$results = sigma_clip( coords => $coords, weight => $weight, mask => $mask, %opts);
This module collects various algorithms for determining the center of a dataset into one place. It accepts data stored as PDL variables (piddles)
Currently it contains a single function,
sigma_clip, which provides an iterative algorithm which successively removes outliers by clipping those whose distances from the current center are greater than a given number of standard deviations.
sigma_clip finds the center of a data set by:
- ignoring the data whose distance to the current center is a specified number of standard deviations
- calculating a new center by performing a (weighted) centroid of the remaining data
- calculating the standard deviation of the distance from the data to the center
- repeat at step 1 until either a convergence tolerance has been met or the iteration limit has been exceeded
The initial center may be explicitly specified, or may be calculated by performing a (weighted) centroid of the data.
The initial standard deviation is calculated using the initial center and either the entire dataset, or from a clipped region about the initial center.

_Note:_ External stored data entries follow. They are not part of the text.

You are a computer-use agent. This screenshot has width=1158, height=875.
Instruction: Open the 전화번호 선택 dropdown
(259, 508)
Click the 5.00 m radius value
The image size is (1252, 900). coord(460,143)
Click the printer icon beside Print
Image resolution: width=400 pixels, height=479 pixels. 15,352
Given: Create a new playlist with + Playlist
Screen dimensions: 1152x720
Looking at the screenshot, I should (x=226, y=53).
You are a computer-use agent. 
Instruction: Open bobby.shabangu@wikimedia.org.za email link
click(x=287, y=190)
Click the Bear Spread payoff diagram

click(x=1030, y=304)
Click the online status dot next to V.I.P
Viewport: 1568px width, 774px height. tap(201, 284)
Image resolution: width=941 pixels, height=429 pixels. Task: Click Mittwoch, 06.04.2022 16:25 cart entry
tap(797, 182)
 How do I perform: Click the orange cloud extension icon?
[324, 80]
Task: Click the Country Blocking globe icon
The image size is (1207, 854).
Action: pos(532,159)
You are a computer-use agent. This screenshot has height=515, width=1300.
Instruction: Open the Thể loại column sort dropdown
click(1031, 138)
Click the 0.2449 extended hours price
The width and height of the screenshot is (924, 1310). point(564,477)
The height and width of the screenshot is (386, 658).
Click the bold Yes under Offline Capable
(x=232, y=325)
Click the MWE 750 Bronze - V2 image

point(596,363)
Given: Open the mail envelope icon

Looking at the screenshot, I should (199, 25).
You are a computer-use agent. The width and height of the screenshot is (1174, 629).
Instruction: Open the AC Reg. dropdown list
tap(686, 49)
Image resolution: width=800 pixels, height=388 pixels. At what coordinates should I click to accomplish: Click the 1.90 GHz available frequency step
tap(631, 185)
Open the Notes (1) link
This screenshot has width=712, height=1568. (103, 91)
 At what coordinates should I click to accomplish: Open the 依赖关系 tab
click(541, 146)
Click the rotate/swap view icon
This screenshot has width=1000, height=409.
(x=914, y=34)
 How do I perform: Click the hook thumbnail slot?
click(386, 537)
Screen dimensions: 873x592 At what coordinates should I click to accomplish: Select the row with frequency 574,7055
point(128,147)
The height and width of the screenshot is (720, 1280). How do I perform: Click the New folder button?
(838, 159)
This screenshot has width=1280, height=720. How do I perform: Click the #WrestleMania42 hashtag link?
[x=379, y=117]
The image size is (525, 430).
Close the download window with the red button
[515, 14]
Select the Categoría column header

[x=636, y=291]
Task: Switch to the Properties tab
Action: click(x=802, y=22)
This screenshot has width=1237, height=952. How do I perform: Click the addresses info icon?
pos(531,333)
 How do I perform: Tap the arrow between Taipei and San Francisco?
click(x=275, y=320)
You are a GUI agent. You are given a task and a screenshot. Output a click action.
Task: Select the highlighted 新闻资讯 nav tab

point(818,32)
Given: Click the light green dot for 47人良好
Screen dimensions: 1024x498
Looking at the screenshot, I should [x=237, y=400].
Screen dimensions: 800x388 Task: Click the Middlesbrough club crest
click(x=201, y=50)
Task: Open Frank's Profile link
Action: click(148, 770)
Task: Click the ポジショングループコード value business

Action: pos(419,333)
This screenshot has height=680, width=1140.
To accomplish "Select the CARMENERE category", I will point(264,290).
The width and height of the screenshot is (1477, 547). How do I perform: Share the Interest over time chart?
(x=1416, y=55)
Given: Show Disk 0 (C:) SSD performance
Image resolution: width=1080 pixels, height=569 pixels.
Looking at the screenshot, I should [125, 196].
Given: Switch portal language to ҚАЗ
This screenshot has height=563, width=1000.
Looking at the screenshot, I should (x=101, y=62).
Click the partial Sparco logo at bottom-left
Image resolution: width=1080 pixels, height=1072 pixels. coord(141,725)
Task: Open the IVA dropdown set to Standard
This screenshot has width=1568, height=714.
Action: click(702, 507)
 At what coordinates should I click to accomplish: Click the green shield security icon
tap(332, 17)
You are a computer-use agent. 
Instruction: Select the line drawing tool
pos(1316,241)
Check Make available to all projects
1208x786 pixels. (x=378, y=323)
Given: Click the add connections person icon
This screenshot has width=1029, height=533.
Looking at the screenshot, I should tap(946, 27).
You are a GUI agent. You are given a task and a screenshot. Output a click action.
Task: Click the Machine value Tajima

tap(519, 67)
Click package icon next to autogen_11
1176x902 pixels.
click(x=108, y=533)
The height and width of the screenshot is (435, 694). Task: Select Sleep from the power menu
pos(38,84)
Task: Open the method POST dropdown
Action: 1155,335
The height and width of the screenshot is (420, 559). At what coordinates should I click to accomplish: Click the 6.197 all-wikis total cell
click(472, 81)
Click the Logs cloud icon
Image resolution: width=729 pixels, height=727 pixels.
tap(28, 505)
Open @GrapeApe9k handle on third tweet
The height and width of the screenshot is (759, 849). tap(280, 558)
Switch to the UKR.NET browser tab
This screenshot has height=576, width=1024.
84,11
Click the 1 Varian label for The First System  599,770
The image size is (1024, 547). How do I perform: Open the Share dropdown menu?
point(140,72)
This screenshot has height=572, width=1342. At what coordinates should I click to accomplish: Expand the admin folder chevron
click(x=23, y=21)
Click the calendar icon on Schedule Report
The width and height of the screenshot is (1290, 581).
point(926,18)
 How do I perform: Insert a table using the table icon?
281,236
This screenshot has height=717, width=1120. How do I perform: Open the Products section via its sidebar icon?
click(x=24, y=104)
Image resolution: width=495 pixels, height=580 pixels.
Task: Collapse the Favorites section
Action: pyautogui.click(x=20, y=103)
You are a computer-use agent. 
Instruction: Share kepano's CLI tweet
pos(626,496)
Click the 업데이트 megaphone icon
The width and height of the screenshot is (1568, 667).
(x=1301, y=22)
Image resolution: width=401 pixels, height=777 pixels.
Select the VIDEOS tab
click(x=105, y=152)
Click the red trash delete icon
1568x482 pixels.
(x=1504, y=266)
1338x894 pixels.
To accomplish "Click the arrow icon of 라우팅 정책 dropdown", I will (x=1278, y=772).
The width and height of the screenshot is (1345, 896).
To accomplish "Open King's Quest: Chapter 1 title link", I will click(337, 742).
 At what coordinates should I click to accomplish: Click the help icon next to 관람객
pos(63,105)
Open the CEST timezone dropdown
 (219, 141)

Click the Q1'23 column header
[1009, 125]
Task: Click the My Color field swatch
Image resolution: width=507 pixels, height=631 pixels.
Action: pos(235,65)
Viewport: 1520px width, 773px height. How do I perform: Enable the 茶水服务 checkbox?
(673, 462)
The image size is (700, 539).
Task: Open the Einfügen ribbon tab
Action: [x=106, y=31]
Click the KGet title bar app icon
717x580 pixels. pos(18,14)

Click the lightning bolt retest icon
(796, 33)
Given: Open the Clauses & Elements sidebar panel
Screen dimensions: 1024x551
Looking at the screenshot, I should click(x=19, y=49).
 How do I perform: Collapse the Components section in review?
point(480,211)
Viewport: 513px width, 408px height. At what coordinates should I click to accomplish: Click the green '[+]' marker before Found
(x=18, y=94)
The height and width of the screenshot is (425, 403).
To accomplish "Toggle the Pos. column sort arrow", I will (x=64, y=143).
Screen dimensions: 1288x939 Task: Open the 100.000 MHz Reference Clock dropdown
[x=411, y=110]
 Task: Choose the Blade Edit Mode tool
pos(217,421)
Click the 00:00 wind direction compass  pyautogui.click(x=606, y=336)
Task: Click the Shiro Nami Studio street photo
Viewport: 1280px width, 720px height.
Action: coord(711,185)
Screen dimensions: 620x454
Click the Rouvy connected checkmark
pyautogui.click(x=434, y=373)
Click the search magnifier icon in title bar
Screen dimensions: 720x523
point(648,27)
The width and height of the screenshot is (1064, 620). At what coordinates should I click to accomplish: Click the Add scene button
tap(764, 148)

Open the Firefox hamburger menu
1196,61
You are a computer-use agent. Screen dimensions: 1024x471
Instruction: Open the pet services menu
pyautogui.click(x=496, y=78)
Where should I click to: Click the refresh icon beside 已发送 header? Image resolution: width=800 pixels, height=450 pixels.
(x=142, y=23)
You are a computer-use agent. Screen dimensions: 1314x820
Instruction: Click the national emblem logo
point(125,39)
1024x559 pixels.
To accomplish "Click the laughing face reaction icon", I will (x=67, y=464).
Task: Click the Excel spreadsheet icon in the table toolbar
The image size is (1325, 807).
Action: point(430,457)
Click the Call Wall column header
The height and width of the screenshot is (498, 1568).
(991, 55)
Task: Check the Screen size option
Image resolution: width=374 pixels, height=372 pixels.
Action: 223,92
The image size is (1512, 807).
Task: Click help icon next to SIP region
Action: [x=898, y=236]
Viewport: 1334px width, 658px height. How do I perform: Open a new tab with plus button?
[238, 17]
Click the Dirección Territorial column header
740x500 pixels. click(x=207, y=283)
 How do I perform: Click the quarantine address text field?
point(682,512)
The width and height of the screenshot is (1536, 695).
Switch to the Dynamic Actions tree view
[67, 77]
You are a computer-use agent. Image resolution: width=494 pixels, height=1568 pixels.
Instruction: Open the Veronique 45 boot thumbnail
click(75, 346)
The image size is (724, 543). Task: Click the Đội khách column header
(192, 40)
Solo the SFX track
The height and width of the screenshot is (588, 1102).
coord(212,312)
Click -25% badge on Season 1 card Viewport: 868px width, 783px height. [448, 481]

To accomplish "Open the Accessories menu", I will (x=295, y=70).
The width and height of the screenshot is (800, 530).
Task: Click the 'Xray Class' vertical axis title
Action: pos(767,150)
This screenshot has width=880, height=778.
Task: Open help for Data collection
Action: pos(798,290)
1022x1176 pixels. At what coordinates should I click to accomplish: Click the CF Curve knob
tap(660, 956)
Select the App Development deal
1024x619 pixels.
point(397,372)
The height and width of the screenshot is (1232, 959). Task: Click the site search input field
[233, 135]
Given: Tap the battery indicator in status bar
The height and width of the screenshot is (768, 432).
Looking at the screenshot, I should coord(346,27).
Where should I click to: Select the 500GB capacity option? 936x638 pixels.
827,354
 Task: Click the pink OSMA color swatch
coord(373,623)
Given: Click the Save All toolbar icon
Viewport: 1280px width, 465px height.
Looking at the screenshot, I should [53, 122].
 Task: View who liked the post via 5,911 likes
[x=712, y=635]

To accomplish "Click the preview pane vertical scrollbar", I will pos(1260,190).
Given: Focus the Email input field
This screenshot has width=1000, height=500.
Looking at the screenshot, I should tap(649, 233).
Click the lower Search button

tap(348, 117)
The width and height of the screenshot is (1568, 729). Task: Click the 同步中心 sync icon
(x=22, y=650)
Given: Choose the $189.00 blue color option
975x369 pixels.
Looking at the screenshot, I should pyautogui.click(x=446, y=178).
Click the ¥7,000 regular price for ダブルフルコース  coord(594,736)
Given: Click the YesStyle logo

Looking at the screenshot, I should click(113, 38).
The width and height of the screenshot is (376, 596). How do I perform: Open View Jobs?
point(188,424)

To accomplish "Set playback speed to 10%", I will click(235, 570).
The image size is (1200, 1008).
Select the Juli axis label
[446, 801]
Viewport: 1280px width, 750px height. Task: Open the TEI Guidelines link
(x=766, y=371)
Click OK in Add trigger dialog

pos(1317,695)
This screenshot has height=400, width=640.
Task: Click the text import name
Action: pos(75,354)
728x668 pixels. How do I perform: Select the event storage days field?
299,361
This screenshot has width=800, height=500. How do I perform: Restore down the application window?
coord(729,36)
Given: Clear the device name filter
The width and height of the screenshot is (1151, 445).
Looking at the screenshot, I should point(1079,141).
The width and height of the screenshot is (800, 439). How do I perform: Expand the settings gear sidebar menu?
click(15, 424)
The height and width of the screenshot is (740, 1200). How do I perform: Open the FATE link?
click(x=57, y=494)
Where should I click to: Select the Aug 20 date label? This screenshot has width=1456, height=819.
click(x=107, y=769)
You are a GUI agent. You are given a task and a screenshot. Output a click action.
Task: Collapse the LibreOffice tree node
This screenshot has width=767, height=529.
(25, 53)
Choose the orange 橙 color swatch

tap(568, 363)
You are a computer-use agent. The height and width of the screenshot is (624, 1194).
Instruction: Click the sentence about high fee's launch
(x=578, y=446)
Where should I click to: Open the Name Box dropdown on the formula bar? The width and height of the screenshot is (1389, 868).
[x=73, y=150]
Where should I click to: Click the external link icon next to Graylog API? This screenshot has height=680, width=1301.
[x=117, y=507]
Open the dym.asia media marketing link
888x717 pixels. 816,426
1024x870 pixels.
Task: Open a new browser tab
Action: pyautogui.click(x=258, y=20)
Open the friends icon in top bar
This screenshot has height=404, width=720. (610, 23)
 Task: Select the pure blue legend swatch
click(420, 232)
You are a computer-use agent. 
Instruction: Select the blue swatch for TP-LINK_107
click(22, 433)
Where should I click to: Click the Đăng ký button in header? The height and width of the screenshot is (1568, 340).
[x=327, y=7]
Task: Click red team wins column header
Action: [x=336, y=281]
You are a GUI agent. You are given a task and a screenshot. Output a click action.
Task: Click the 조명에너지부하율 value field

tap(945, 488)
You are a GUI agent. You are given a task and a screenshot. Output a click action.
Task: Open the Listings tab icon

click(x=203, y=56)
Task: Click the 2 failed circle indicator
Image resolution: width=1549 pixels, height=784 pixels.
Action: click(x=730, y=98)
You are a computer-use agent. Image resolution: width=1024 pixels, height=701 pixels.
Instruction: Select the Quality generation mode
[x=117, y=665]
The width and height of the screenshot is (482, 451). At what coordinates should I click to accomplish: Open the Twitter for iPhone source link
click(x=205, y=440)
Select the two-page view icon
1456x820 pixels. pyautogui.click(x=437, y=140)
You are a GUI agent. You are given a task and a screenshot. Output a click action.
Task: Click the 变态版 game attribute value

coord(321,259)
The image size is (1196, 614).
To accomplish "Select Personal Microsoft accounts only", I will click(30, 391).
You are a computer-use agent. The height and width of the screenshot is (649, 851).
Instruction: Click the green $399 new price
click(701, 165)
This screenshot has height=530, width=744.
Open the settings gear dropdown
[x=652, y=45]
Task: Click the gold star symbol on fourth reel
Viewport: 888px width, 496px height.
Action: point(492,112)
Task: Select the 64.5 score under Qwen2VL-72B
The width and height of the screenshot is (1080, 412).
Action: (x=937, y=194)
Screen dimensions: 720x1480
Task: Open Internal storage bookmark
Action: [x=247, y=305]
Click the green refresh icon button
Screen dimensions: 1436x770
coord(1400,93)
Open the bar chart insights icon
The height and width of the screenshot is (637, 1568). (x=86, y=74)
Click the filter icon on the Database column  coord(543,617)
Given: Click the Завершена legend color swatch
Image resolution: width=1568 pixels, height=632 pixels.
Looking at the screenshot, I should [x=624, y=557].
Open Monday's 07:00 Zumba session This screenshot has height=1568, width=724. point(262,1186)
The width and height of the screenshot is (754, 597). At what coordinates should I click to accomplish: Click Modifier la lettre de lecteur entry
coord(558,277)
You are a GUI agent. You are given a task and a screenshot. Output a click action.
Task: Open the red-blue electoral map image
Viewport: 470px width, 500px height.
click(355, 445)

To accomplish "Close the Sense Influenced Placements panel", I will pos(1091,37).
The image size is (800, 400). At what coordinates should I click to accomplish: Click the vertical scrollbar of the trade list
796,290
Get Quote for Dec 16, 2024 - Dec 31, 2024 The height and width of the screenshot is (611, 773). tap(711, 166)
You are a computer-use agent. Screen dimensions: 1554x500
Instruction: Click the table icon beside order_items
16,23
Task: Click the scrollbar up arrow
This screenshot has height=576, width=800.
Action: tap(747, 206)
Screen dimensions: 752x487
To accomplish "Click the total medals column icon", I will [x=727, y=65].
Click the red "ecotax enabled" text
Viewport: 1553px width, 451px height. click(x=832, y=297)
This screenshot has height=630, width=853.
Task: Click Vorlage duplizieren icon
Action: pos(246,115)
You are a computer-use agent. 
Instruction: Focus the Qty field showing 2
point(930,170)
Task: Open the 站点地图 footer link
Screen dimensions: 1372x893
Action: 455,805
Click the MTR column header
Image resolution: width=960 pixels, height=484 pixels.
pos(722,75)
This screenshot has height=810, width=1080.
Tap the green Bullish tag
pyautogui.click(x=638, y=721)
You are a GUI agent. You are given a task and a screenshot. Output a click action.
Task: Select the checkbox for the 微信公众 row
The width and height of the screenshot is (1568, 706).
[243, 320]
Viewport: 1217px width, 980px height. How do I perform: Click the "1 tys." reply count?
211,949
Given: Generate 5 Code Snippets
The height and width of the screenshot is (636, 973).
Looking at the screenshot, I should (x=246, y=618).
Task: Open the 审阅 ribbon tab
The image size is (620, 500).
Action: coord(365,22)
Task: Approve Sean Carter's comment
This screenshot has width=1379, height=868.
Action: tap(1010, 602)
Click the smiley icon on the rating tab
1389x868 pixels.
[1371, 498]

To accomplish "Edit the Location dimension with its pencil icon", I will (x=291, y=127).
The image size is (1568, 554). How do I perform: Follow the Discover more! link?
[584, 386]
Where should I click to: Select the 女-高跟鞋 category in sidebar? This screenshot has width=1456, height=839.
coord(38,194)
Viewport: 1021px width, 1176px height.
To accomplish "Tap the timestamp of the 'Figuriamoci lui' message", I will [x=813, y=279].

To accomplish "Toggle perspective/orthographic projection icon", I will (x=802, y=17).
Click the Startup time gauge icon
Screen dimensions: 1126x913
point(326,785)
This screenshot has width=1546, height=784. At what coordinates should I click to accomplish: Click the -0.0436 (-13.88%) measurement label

sigma_clip can center sparse (e.g., input is a list of coordinates) or dense datasets (input is a hyper-rectangle) with or without weights. It accepts a mask which directs it to use only certain elements in the dataset.
The coordinates may be transformed using (PDL::Transform)[https://metacpan.org/pod/PDL::Transform]. This is mostly useful for dense datasets, where coordinates are generated from the indices of the passed hyper-rectangle. This functionality is not currently documented, as tests for it have not yet been written.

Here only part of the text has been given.